Destas, 251 foram dedicadas a diálogos com bets. Os encontros, que envolveram altos funcionários como Regis Dudena e José Francisco Manssur, foram cruciais para a formulação de regras semelhantes às de Gibraltar, Malta e Curaçao, locais conhecidos por abrigar várias dessas empresas.

No entanto, essas normas têm sido criticadas por não contemplarem adequadamente o investimento em saúde para tratar jogadores patológicos. Apesar das 13 reuniões realizadas com o Instituto Brasileiro de Jogo Responsável (IBJR) e 10 com a Associação Nacional de Jogo Legal (ANJL), que representam o setor de apostas, a Secretaria de Saúde Mental do Ministério da Saúde participou de apenas cinco encontros.

O único ambulatório especializado no vício em apostas, o Pro-Amjo do Hospital das Clínicas da USP, não foi consultado durante a criação das políticas de “jogo responsável”. Pesquisadores e profissionais de saúde criticam a falta de investimento em tratamentos especializados e campanhas de conscientização.

O Ministério da Fazenda, em nota enviada à Folha de S. Paulo, afirmou que as campanhas educativas para mitigar problemas relacionados ao jogo patológico serão implementadas a partir de 2025, com a participação dos próprios sites de apostas.

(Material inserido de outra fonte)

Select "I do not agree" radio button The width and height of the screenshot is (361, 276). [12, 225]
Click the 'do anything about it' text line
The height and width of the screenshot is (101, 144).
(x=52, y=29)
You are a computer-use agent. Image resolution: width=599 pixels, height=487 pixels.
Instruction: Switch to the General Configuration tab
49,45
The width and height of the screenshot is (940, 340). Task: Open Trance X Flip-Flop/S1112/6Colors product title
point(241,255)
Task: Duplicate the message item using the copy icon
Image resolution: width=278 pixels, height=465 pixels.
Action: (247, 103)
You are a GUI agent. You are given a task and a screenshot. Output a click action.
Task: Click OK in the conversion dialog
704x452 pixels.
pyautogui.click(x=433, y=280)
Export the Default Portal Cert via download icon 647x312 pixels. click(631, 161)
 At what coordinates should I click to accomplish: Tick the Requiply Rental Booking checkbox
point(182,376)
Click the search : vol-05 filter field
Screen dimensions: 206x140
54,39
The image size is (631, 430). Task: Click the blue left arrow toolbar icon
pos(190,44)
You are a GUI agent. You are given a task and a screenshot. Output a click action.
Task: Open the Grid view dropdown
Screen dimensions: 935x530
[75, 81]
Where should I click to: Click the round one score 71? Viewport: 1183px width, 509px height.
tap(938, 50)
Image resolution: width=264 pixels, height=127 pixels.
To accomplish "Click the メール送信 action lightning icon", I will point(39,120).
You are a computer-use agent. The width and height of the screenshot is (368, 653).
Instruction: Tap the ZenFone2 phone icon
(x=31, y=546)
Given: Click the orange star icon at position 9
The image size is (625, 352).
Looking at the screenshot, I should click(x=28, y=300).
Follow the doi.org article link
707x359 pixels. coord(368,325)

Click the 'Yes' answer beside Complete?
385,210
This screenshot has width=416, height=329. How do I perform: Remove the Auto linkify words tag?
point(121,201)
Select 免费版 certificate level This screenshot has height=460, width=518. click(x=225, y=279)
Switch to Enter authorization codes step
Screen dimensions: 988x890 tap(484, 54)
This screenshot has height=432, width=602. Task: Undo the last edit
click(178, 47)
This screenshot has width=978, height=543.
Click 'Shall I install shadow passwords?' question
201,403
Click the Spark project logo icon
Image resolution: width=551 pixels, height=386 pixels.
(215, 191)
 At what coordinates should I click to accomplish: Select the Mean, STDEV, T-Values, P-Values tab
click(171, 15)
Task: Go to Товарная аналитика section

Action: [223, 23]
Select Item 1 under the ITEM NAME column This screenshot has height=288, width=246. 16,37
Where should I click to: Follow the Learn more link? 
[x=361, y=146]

Enquanto o setor de apostas comemora a regulamentação, especialistas em saúde alertam que o Brasil não está preparado para enfrentar a epidemia de vício em jogos, já que as equipes de saúde mental não receberam o treinamento necessário para diagnosticar e tratar adequadamente a ludopatia.

Estima-se que os brasileiros gastaram cerca de R$ 54 bilhões em apostas online em 2023, valor que reflete o impacto econômico, mas também o potencial risco à saúde pública. Especialistas como Hermano Tavares, coordenador do Pro-Amjo, destacam que esse dinheiro sai “do bolso do trabalhador”, podendo comprometer o futuro de uma geração. “É igual à propaganda do ‘beba com responsabilidade’, é colocar a raposa para cuidar do galinheiro.”

O governo enfrenta o desafio de equilibrar o crescimento econômico proporcionado pela regulamentação das apostas com a necessidade urgente de proteger a saúde pública e tratar a dependência em jogos, que já atinge proporções epidêmicas no país.